The book that I began writing in Brittany in 2015 has, like the paths in the forest I was writing in and about, taken many twists and turns, and cost me 7 redrafts. Finally, it has become two books. Drawing on the yearlong course I'm currently leading, the first, A Spell in the Forest – Tongues in Trees, is at last taking shape and will soon head off to find its own way in the world. I hope. (The sequel, or prequel, has also begun to find shape.)
JUNE 2020: I'm delighted to say that this book found a home, and will emerge from Moon Books in 2021.
This is the brief opening passage of Part 1: I wrote it, based on a memory of an earlier visit to this forest, as a blogpost here in 2011.
PART ONE
THE GREENWOOD
Finally you open your eyes. The meadow's tall grasses curtain you; beyond, the blue hills rise. Emergent sun hazes their summits. You sit up. There ahead of you is the little path, and in the stone wall a small wooden gate.
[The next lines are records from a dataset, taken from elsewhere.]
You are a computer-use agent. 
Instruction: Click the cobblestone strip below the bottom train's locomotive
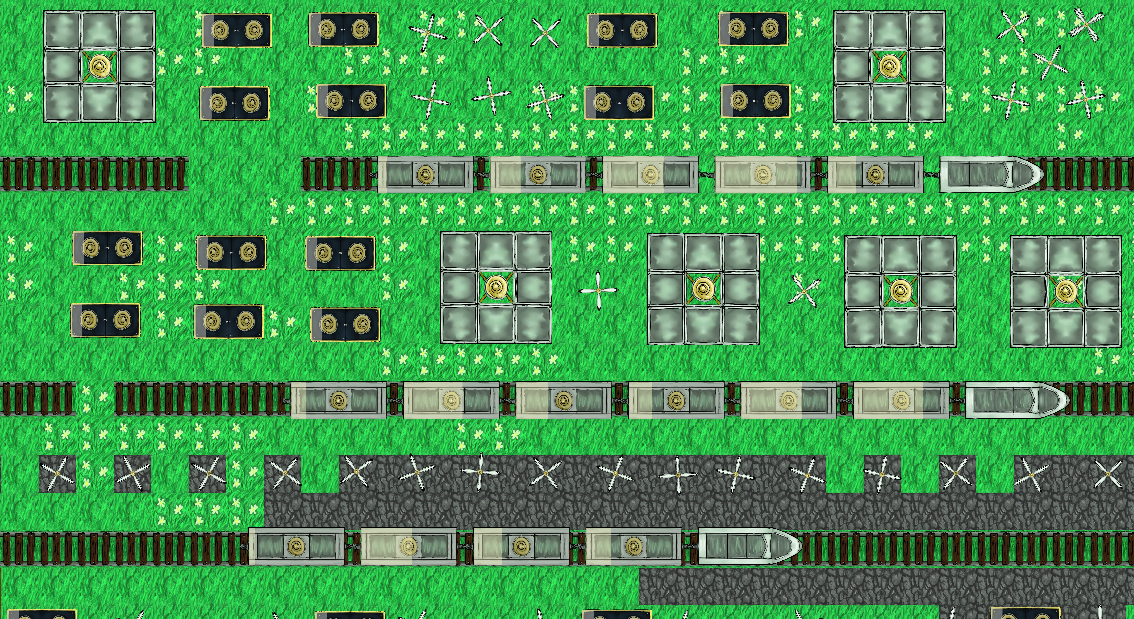click(x=887, y=586)
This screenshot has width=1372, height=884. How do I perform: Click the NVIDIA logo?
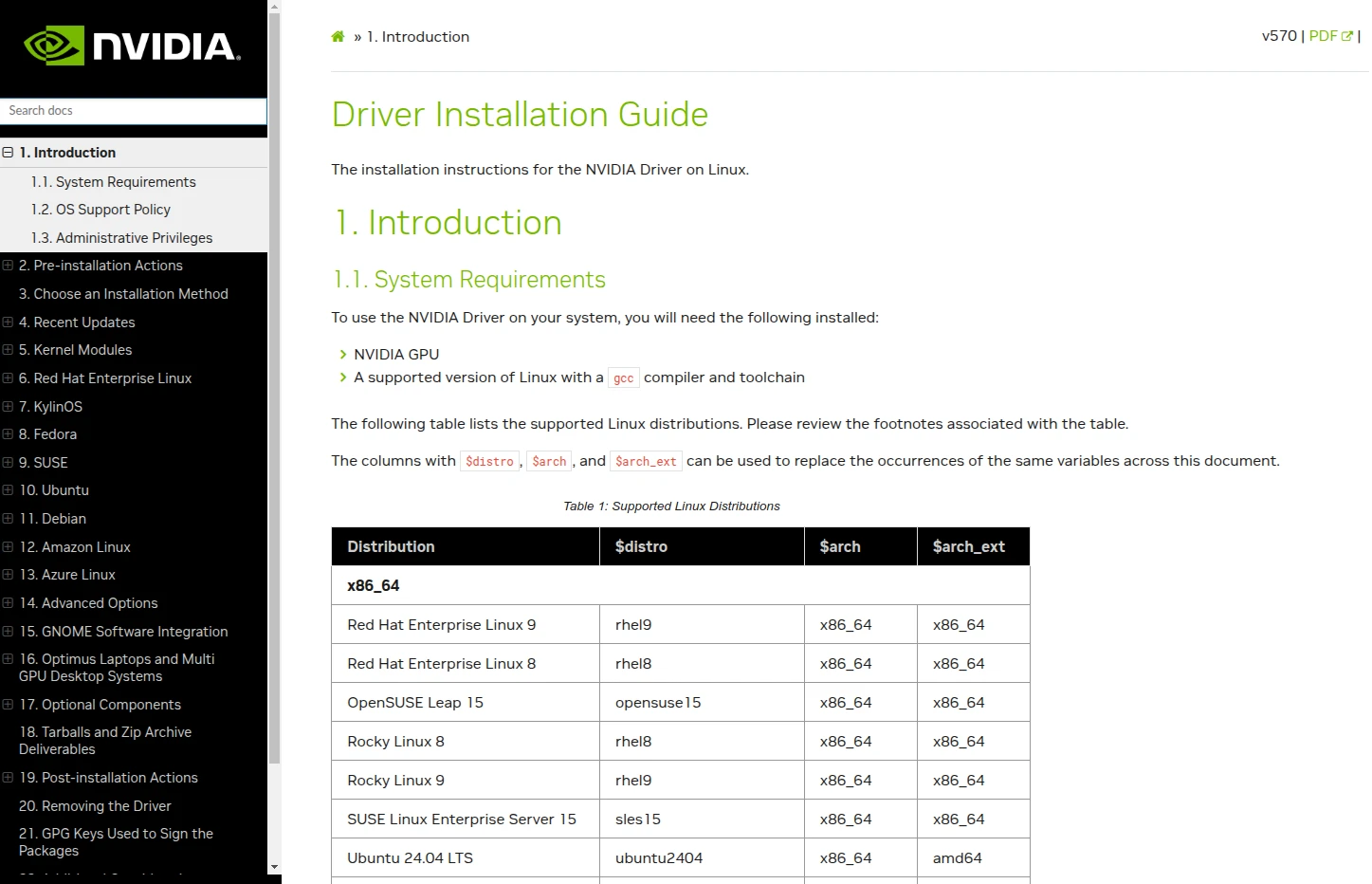(x=132, y=46)
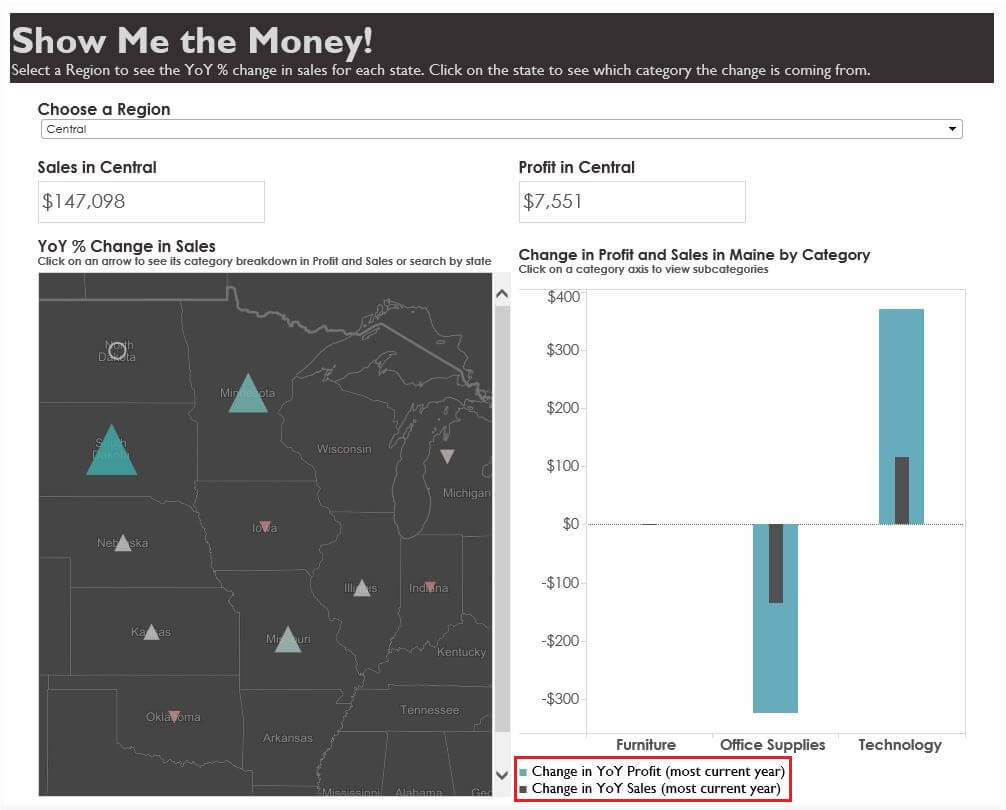Click the Nebraska upward triangle marker
Screen dimensions: 1006x810
pyautogui.click(x=123, y=543)
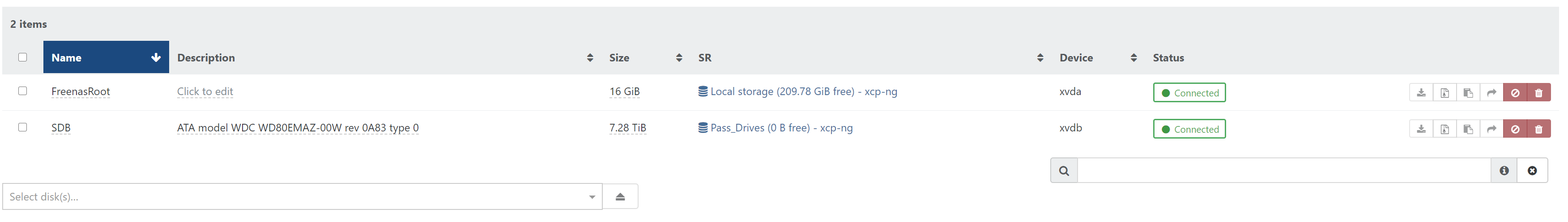Screen dimensions: 1568x222
Task: Open filter info help icon
Action: click(1504, 171)
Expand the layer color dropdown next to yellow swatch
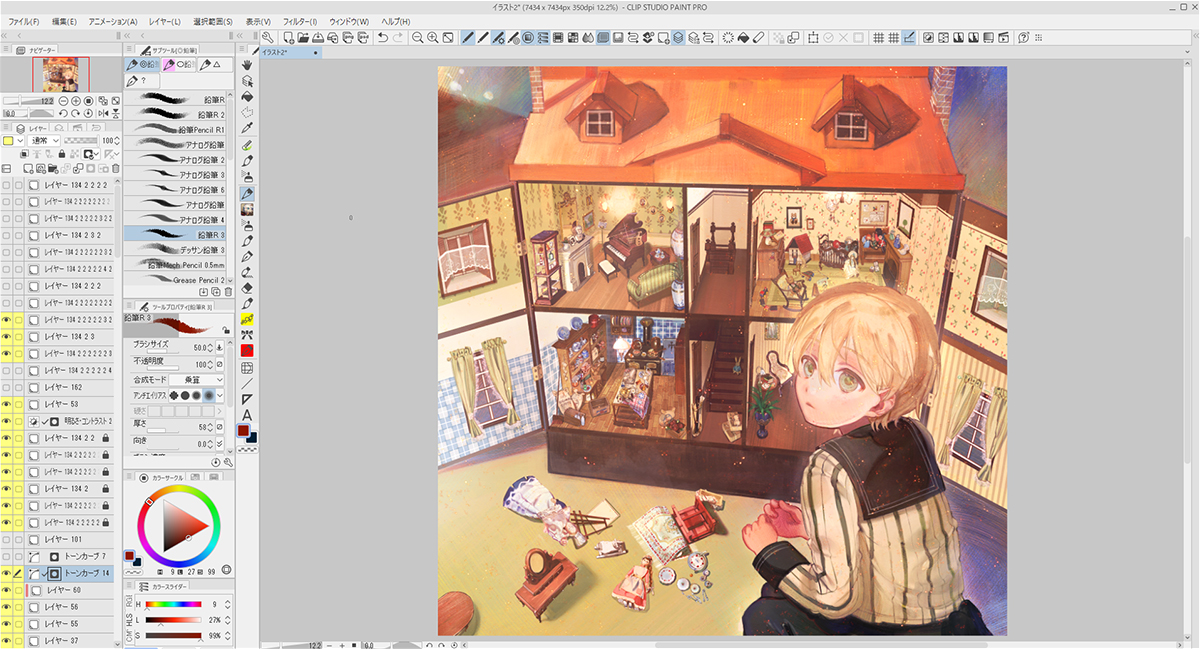This screenshot has height=649, width=1200. 22,141
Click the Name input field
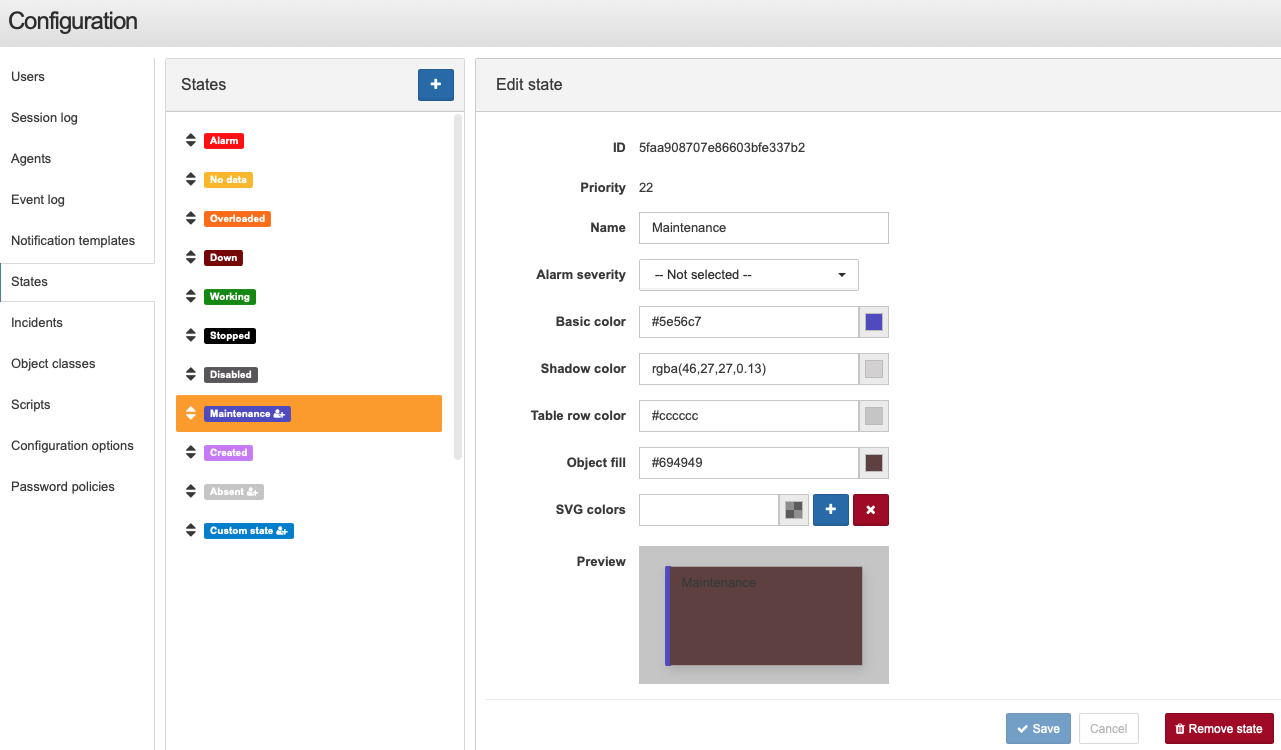This screenshot has width=1281, height=750. (x=764, y=228)
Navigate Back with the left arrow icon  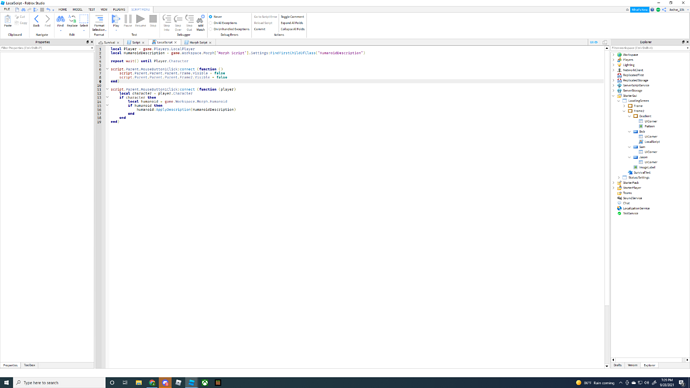(x=36, y=20)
You stand. Below in the valley swallows and martins skim the mist from the morning river. You stretch. The conversations of birds; the song of the water. Your hand lifts the old wooden latch. You step through. You slip into the green of the woods as into a silk dress. There is no room for thought.
The path rises gently, sprinkled with light. It's May and the land is alight with white blossom. The wood swims with the scent of bluebells; the air is lilac with it. A thousand wild bees drone. You're alone and it's the first day.
In the green glade pass the ruins of the hermit's chapel with its green dreams, the short walls grassed and blackbird-capped; the spring bubbling and chattering.
Follow the path in and out of sunlight. Oaks and ashes season the woodland; first bursts of honeysuckle; and look! – in the shade of this larch a host of goldcrests, a corona around your head.
Your feet firm on the good earth. Here there's no need for shoes, you can shake out the creases in which you hide; the truth is as it is, all around you, spread out.
The trees thin out, a little. In the undergrowth of campion, stitchwort, bramble there are rustles of lives going about their daily cycles. A wren skitters out; a bluetit. A very young vole, the length of your top finger joint, scurries across the path, over your feet, unafraid. In the distance a woodpecker knocks.
Soon, you will arrive. The green glade in the green day; summer still to come; and you are young, you are now, you are always. The threshold waits; and its guardian; and question and response will spring and be answered simultaneously, with no words. You pass through.
And there it is – waiting all your life for you, there before questions, before answers. You knew, and forgot that you knew.